A simple mean of all a text's word-vectors, as in your `MeanEmbeddingVectorizer`, is a fairly crude way to create a summary vector for the text. In particular, it doesn't weight any words as being more significant (or give any chance for downstream classifiers to do so), immediately collapses the representation to just the N dimensions of your dense word-embedding (here 100), and would be highly dependent on the quality of the word-vectors. It might work OK as a quick baseline.
By comparison, the `TfidfVectorizer` and resulting "bag of words" vector-representation of texts *will* inherently scale rarer words as more important, and also maintains the M separate dimensions (presence or absence of a word) as a 'sparse' embedding (where M is the size of the whole vocabulary, & much larger than 100 dimensions). Downstream classifiers also then have a chance to further learn that some words are more significant for their purposes.
So while there might be a dense text embedding that would be a top performer in your downstream tasks, it'd probably need to be more sophisticated & carefully tuned than a simple mean-of-word-vectors, in order to outperform the (somewhat larger) `TfidfVectorizer` representation.
Something based on much-larger word-vectors (400d? 1000d?) might help, if there's enough training data. Something that weighted the word-vectors before averaging, perhaps even by TF-IDF calculations, might help. Something based on the related `Doc2Vec` algorithm, which explicitly learns a text-vector not based on a simple average might do a little better, if tuned & supported with enough training data. The 'FastText' word2vec variant might do better, since it has a 'classification' training mode where the word-vectors are specifically optimized, given some known labels, to work well as inputs to an average-then-classify process.

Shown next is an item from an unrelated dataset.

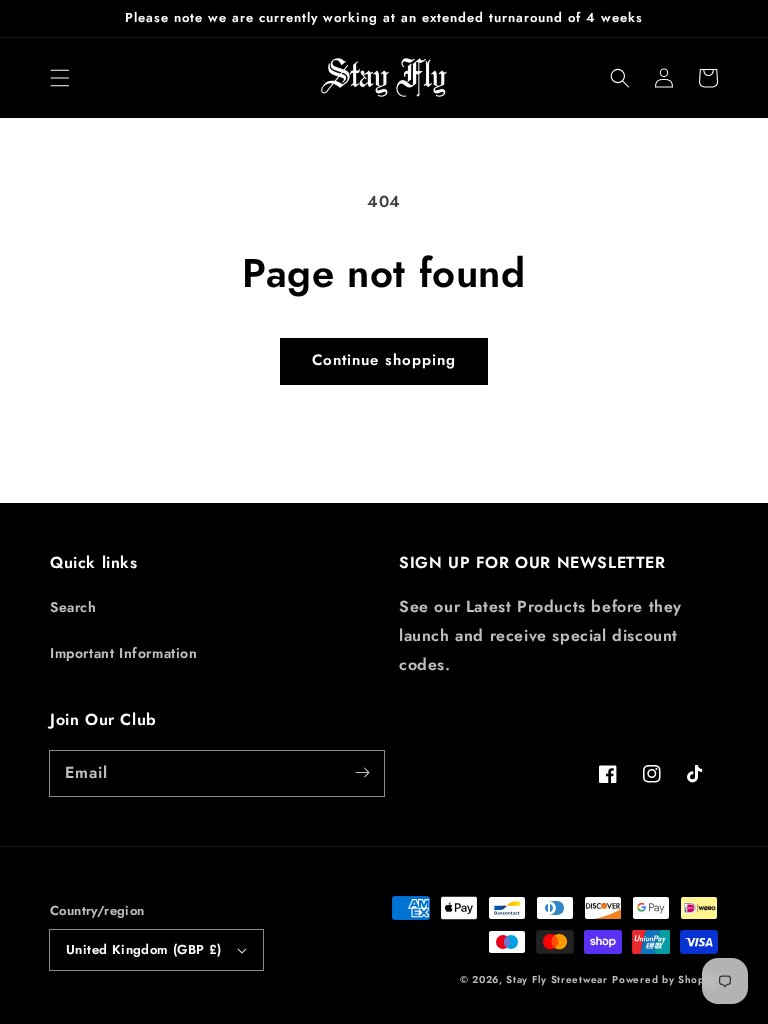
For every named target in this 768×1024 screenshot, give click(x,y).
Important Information (124, 653)
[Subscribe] (362, 773)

A few separate notes on your apparent setup:
* `sample=0.05` is a very non-typical setting which might result in negligible downsampling; common values for this parameter range from 1e-3 (0.001) to 1e-6 (0.000001), going smaller and becoming more useful with much larger training corpuses
* word-vector quality is very dependent on the size and quality of training data; if your data is thin finding more data to help with word-vector training, or re-using domain-compatible word-vectors from elsewhere, might help
* your `ModelInferVectorizer` couldn't possibly work with a `Word2Vec` model, because `infer_vector()` only exists on `Doc2Vec` models. If you do use a `Doc2Vec` model -– which per above is worth a try – that's a very atypically large starting `alpha` for `infer_vector()`. Be sure to use the latest (3.5.0+) gensim, which has some inference fixes, and while it may make sense to try larger-than-default `steps' values, especially on short texts, other `alpha` choices probably aren't necessary.
- Gordon